__Record list__:
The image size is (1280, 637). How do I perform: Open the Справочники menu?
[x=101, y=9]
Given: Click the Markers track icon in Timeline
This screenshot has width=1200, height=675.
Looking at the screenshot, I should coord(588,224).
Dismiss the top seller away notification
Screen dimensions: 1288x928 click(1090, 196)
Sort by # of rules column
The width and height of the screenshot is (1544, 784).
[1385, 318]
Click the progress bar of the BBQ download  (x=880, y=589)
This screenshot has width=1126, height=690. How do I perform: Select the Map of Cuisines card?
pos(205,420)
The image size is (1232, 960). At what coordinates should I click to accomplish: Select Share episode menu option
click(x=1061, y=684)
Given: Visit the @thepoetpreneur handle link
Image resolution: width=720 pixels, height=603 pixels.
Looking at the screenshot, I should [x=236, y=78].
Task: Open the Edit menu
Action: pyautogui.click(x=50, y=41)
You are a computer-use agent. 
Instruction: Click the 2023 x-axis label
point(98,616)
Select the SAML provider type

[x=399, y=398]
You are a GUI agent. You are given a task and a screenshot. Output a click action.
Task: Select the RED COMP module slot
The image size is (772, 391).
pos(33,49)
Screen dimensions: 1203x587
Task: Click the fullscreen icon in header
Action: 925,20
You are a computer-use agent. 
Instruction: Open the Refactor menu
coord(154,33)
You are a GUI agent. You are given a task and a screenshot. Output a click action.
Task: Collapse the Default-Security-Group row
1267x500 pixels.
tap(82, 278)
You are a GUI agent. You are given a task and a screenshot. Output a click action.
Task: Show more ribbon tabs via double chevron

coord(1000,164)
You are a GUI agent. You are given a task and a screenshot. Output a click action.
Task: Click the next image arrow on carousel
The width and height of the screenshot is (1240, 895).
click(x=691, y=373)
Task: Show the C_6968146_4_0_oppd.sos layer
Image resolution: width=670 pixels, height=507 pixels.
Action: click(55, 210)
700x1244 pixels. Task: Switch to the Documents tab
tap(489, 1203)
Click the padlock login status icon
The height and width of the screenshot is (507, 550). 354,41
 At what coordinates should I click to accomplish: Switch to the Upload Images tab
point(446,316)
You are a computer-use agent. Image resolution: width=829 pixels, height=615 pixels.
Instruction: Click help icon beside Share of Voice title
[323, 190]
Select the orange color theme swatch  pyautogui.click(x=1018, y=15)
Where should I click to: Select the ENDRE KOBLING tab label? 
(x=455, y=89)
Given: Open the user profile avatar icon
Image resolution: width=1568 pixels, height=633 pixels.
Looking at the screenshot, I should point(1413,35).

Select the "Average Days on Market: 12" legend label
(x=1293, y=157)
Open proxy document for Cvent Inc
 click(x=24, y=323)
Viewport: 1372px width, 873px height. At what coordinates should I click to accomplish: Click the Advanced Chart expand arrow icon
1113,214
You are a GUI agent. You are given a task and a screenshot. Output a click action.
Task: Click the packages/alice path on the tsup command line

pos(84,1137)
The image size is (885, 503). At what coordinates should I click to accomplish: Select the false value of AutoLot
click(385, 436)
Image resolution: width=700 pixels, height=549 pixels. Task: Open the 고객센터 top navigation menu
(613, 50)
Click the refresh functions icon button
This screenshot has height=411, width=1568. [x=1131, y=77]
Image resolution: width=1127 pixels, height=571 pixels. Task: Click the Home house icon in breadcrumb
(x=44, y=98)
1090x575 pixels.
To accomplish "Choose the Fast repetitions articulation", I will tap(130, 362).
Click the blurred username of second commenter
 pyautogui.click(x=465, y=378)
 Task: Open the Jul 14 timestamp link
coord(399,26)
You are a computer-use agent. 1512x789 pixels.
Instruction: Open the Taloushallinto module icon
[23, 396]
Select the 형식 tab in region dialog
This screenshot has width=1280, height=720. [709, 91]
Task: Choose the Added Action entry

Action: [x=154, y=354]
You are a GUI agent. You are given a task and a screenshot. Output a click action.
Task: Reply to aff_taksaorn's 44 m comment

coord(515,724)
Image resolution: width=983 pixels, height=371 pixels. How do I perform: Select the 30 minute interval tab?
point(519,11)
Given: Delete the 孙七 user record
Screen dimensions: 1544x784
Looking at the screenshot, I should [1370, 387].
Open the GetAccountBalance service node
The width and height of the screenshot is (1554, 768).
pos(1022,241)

__Requirement__: Return the lines of the records exactly as they appear, starting at the first line and ending at the line that contains "Click the progress", including both ends.

__Output of the exercise__:
The image size is (1280, 637). How do I perform: Open the Справочники menu?
[x=101, y=9]
Given: Click the Markers track icon in Timeline
This screenshot has width=1200, height=675.
Looking at the screenshot, I should coord(588,224).
Dismiss the top seller away notification
Screen dimensions: 1288x928 click(1090, 196)
Sort by # of rules column
The width and height of the screenshot is (1544, 784).
[1385, 318]
Click the progress bar of the BBQ download  (x=880, y=589)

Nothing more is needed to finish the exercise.